What is being asked: Please transcribe, word for word, the line containing "The image size is (692, 300)." and every line after it through the end of the records below, and nothing else.

Data for analysis:
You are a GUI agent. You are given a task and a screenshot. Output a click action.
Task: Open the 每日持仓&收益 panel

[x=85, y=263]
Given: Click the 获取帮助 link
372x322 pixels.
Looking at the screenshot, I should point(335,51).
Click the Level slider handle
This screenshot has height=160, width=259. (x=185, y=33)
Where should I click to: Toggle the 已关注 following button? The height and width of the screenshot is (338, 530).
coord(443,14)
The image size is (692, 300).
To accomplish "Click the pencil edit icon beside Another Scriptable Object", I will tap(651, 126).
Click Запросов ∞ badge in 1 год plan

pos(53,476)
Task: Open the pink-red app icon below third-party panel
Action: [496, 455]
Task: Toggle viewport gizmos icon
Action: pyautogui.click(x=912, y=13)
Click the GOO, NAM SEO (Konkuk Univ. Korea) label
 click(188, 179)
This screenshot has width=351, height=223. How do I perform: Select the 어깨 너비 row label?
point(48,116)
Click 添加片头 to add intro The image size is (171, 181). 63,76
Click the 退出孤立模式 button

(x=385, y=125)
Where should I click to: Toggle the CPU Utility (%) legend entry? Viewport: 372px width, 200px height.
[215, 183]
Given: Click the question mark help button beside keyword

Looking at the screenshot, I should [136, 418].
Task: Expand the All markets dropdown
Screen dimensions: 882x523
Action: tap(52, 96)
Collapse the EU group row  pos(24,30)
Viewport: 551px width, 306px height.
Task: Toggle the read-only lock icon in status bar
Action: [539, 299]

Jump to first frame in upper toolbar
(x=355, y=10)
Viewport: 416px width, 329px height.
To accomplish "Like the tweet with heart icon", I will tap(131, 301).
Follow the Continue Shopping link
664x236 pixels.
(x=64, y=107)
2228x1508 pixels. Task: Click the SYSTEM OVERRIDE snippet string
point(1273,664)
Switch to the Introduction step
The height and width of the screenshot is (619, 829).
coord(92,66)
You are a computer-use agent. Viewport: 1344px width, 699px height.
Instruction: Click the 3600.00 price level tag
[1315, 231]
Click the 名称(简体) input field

Reply to the task:
The image size is (692, 300).
To accomplish "Click the pencil edit icon beside Another Scriptable Object", I will tap(651, 126).
Click Запросов ∞ badge in 1 год plan

pos(53,476)
Task: Open the pink-red app icon below third-party panel
Action: [496, 455]
Task: Toggle viewport gizmos icon
Action: pyautogui.click(x=912, y=13)
Click the GOO, NAM SEO (Konkuk Univ. Korea) label
 click(188, 179)
This screenshot has width=351, height=223. How do I perform: Select the 어깨 너비 row label?
point(48,116)
Click 添加片头 to add intro The image size is (171, 181). 63,76
Click the 退出孤立模式 button

(x=385, y=125)
Where should I click to: Toggle the CPU Utility (%) legend entry? Viewport: 372px width, 200px height.
[215, 183]
Given: Click the question mark help button beside keyword

Looking at the screenshot, I should [136, 418].
Task: Expand the All markets dropdown
Screen dimensions: 882x523
Action: tap(52, 96)
Collapse the EU group row  pos(24,30)
Viewport: 551px width, 306px height.
Task: Toggle the read-only lock icon in status bar
Action: [539, 299]

Jump to first frame in upper toolbar
(x=355, y=10)
Viewport: 416px width, 329px height.
To accomplish "Like the tweet with heart icon", I will tap(131, 301).
Follow the Continue Shopping link
664x236 pixels.
(x=64, y=107)
2228x1508 pixels. Task: Click the SYSTEM OVERRIDE snippet string
point(1273,664)
Switch to the Introduction step
The height and width of the screenshot is (619, 829).
coord(92,66)
You are a computer-use agent. Viewport: 1344px width, 699px height.
Instruction: Click the 3600.00 price level tag
[1315, 231]
Click the 名称(简体) input field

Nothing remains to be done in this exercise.